Source passage:
Begin

# 2nd Grownin season :)



## Kindbud (Apr 9, 2006)

Alright this is my second time grown pot last year
I went small!! this years a little different Ill put pic up 
when I get my cam fix probon monday!But heres what 
I got I got one plant grownin in my woods which is say
about two to three inches its startin to branch and has 
six leaves. and My bro just got his weed today and cut 
it up and gave me all the seeds which is about 20 and I
planted 5 in soil of the back straight into the ground....
...which has I usally will have 1/5 grow and I got eight 
in a wet paper towel in a zip lock bag which I usally have 
a 8/10 grow so in 2 weeks ill update what my crops lookin
like and this monday ill get a pic of my first plant!!!........
........HAPPY GROWING.........PEACE


----------



## THE BROTHER'S GRUNT (Apr 10, 2006)

*Whats up Kindbud. Just wanted to say good luck to you on your grow. 
	

	
	
		
		

		
			



*


----------



## Kindbud (Apr 10, 2006)

How do I insert pics???


----------



## Kindbud (Apr 18, 2006)

Update I will get pic up soon as I get batterys for
my cam hopefuly soon! But My first plant is growing 
well It has already started to branch and has about 
8 or 10 leaves and I have one just sprouting its bag
seed of White Widow!!  my bro got for me!!! I Also 
have three of four seeds germinating!!!! I planted an 
already germinated seed today! So hopeful it sprouts 
in a few days!! Update with pictures as soon as I get 
some batterys for my camera! Hope everyones plants
are growing great! Hope all mine are hot females I got
a while to wait tho! oh quick question will lime hurt my
plant if I put some out by my plant??? Well ill keep yall 
posted on my grow Peace out happy growing!!


----------



## Kindbud (Apr 21, 2006)

Update Pic Coming up Today! And can some one answer 
my question that I asked?? Thanks for the help pic coming soon 
Peace out every one


----------



## Kindbud (Apr 21, 2006)

Hear are some pic off one of my plants more coming soon!!


----------



## Kindbud (Apr 21, 2006)

End

Data:
Begin

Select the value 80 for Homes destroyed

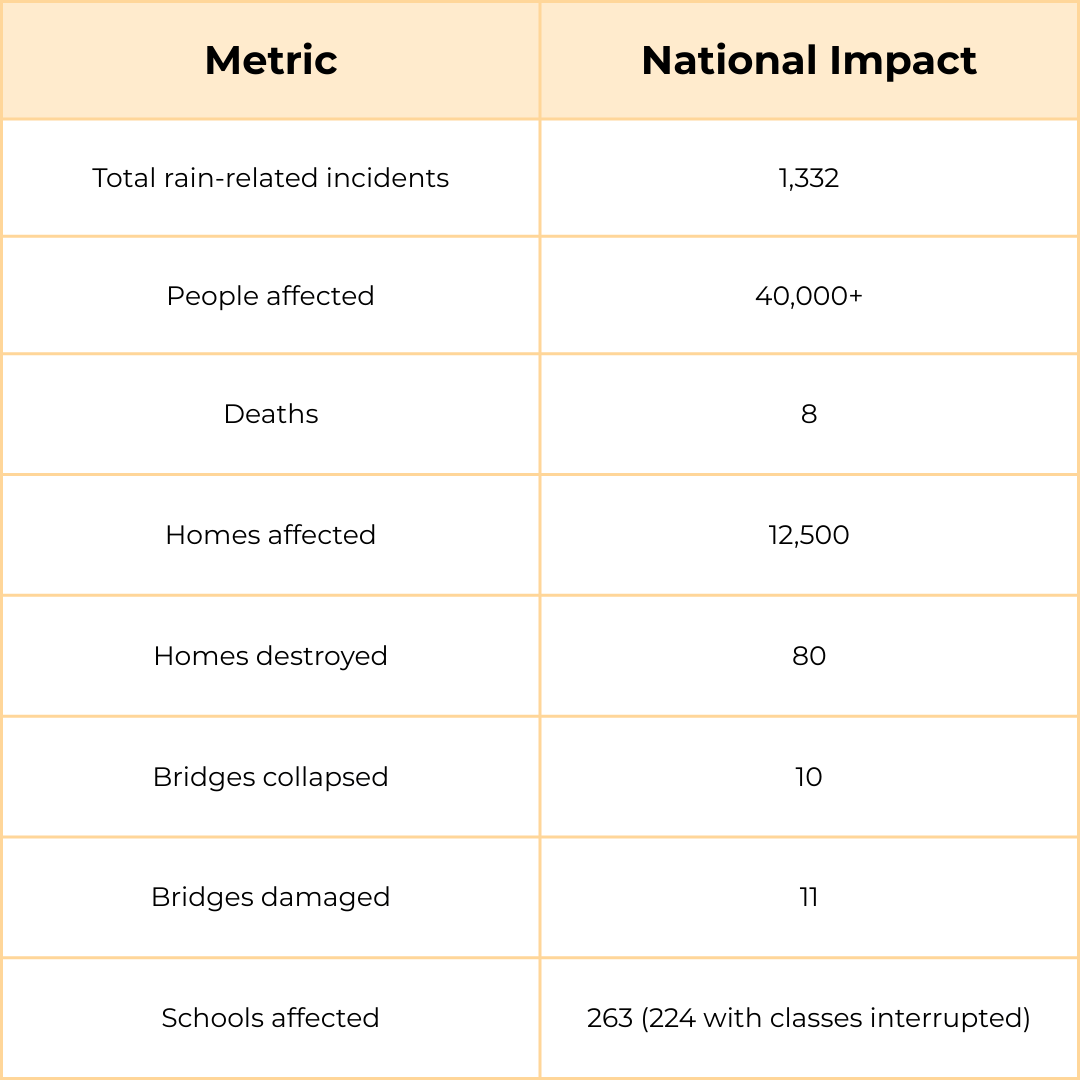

End

Written exercise A:
Rewrite everything in the grow thread from "Alright this is" down to "my first plant!!!........", with "coffee filter" in place of "paper towel".
Written exercise B:
Carry the thread about a second growing season on from its last post.

Task answer A:
Alright this is my second time grown pot last year
I went small!! this years a little different Ill put pic up 
when I get my cam fix probon monday!But heres what 
I got I got one plant grownin in my woods which is say
about two to three inches its startin to branch and has 
six leaves. and My bro just got his weed today and cut 
it up and gave me all the seeds which is about 20 and I
planted 5 in soil of the back straight into the ground....
...which has I usally will have 1/5 grow and I got eight 
in a wet coffee filter in a zip lock bag which I usally have 
a 8/10 grow so in 2 weeks ill update what my crops lookin
like and this monday ill get a pic of my first plant!!!........

Task answer B:
What do yall think about my the plant?


----------



## LdyLunatic (Apr 22, 2006)

good stuff!!!!


----------



## Kindbud (Apr 22, 2006)

Thanks yeah im gettin some more 
pics of my two as soon as it stops 
raining!! Peace


----------



## AZshwagg (Apr 23, 2006)

nice plnts dude, keep up the good work!!!!


----------



## GreenDayGirl (Apr 23, 2006)

Growing outside would be cool  I like your babies Kindbud. Stay dry out there


----------



## Kindbud (May 1, 2006)

May 1, 2006 Update on how my plants are growing one is 
growing fine and is getting bigger and bigger but the 2 sproutlings 
are not lookin to good but im sure their bounce back!!! If any comment 
about them post them.......These are the babys.


----------



## Kindbud (May 1, 2006)

May 1, 2006 These are just random                                                       pic of the area wear im growin!!!!


----------



## Kindbud (May 1, 2006)

May 1 2006 This is my biggest plant


----------



## Kindbud (May 1, 2006)

any comment?


----------



## LdyLunatic (May 1, 2006)

looking good!!!  still a bit too early where i am to put any outside yet


----------



## Kindbud (May 3, 2006)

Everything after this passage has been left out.